# Lost Beauty



## DTPCHEMICALS (Jul 24, 2006)

I have just been to check on our little sheltie Beauty. She has passed away in her sleep.

Lost Barney her twin last weekend.
Two of the greatest Shelties we have owned.

Dave p


----------



## suedew (May 10, 2005)

Sad times Dave.

sue


----------



## motormouth (Jul 3, 2010)

You have been through the mill recently Dave. Really sorry about all your bad news over the past week or two.

Hope for happier times ahead.


----------



## erneboy (Feb 8, 2007)

Very sad Dave.


----------



## JackieP (Oct 15, 2006)

Sorry to hear this news Dave. Take care of yourself.


----------



## LisaB (Apr 24, 2009)

What a shame  A comforting thought that she was at home and comfy in her own bed


----------



## Mikemoss (Sep 5, 2005)

So very sorry to hear this news Dave. I've never met you, but I share your grief at the loss of a much-loved friend and companion.

Hope you find happier days ahead soon.


----------



## zulurita (May 9, 2005)

So sorry Dave. At least Beauty passed away at home peacefully in her bed. She probably missed Barney, so they are now reunited.

It is tough for us owners as we miss them so much.


----------



## MrsW (Feb 8, 2009)

So sorry to hear your sad news Dave. You've really been through the mill recently. I do hope things improve for you!


----------



## Penquin (Oct 15, 2007)

Words cannot express the feelings of sadness that you will be experiencing.

So I will not try; our thoughts are with you.

Dave


----------



## CurlyBoy (Jan 13, 2008)

Dave,Our thoughts and sympathy are with you at this very sad time,still grieving for the loss of Jag last week,so know how you are feeling.
curlyboy


----------



## aldra (Jul 2, 2009)

Dave sorry to hear that Beauty has passed away

Running free with Barney now

Thinking of you

Sandra


----------



## Hezbez (Feb 7, 2009)

Sorry to hear your (latest) bad news Dave.
RIP Beauty and Barney


----------



## Suenliam (Mar 22, 2006)

All their lives together and still together. Can't imagine how you must be feeling just now. The only saving grace is that it must get better now.

Run free little ones

Sue


----------



## rowley (May 14, 2005)

Listed entries:
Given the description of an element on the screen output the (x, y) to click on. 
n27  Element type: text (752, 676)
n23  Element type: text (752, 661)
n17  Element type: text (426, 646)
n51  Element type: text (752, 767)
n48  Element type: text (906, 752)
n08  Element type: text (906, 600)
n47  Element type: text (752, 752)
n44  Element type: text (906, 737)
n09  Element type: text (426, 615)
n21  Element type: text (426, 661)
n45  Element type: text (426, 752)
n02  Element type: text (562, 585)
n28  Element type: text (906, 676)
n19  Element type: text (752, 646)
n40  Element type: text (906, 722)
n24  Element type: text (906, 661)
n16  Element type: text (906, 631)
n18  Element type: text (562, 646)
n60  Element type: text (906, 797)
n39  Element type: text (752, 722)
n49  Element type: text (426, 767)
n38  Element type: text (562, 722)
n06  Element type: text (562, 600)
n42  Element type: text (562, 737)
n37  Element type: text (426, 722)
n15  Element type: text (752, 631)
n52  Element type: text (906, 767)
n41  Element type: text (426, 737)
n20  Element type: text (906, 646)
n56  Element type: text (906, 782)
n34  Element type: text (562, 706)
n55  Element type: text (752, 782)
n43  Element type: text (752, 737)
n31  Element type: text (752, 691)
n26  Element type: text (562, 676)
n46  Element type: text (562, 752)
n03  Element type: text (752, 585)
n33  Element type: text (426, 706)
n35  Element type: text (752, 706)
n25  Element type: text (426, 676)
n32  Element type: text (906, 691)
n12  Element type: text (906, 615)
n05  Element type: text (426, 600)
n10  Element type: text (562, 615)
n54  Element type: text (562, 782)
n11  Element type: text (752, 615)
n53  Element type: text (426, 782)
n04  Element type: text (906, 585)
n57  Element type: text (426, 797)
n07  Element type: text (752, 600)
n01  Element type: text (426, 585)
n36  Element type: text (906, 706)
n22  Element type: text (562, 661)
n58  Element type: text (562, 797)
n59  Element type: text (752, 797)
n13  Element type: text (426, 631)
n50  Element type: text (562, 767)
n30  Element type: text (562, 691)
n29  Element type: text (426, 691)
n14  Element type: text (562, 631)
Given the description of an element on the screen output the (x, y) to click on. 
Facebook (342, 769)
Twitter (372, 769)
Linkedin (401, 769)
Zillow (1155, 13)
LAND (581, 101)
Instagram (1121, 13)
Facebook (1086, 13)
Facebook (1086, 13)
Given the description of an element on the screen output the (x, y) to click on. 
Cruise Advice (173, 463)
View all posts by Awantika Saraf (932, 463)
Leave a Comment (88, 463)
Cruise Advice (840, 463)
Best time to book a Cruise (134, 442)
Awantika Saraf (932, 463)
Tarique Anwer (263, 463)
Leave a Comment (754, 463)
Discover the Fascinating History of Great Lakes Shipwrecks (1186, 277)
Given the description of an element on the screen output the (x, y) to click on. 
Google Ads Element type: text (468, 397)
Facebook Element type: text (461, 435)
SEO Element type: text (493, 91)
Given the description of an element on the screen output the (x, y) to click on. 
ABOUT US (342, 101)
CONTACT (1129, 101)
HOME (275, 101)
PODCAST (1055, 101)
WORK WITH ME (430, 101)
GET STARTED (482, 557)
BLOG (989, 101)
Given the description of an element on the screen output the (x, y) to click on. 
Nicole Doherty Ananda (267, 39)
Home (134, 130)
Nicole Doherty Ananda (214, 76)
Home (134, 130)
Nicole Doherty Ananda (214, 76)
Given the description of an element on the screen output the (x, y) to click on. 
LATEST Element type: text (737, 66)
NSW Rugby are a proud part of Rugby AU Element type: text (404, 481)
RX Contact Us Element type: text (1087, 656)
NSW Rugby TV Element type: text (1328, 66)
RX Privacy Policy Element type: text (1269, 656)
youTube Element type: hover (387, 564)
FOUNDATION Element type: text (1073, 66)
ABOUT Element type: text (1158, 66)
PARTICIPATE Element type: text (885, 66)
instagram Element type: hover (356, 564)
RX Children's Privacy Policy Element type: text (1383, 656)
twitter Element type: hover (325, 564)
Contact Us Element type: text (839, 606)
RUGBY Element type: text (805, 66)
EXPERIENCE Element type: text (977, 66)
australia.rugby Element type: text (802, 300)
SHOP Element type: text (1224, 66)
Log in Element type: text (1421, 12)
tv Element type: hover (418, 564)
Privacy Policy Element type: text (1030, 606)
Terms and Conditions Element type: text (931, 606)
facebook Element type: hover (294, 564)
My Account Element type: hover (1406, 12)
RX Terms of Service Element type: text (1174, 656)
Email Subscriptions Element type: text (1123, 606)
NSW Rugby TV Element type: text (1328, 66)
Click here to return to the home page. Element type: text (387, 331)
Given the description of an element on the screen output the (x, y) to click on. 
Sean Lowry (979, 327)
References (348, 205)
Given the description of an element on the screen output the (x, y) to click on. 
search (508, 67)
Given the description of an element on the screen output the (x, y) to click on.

To be done:
**a)** Name each poster in the Lost Beauty thread who mentions Barney by name.
**b)** Pick up the Lost Beauty forum thread from its final line.

Results:
**a)** DTPCHEMICALS, zulurita, aldra, Hezbez

**b)**
You are going through a really sad time at the moment Dave. Thoughts are with you.


----------



## richardjames (Feb 1, 2006)

What a sad time for you at the moment - my thoughts are with you


----------



## forterotwins (Feb 25, 2008)

I know how hard it is to lose a beloved pet. We lost Our Jake in December after 16 years. The following poem has given me a lot of comfort over the last few months, I hope it brings you some comfort too.

Weep not for me though I am gone into that gentle night
Grieve if you will, but not for long upon my soul's sweet flight.
I am at peace, my soul's at rest, there is no need for tears.
For with your love I was so blessed for all those many years.
There is no pain, I suffer not, the fear now all is gone.
Put now these things out of your thoughts, in your memory I live on.
Remember not my fight for breath, remember not the strife
Please do not dwell upon my death, but celebrate my life.


----------



## Sprinta (Sep 15, 2010)

**** **** **** **** sad times Dave, so sorry. My thoughts are with you


----------



## Zube (May 27, 2008)

So sorry to hear your news - a dreadful time for you at the moment. Try to remember all the good times with them. I know how you are feeling as we lost our Barney earlier this year and still feel the pain.

Take care Sue


----------



## LadyJ (May 9, 2005)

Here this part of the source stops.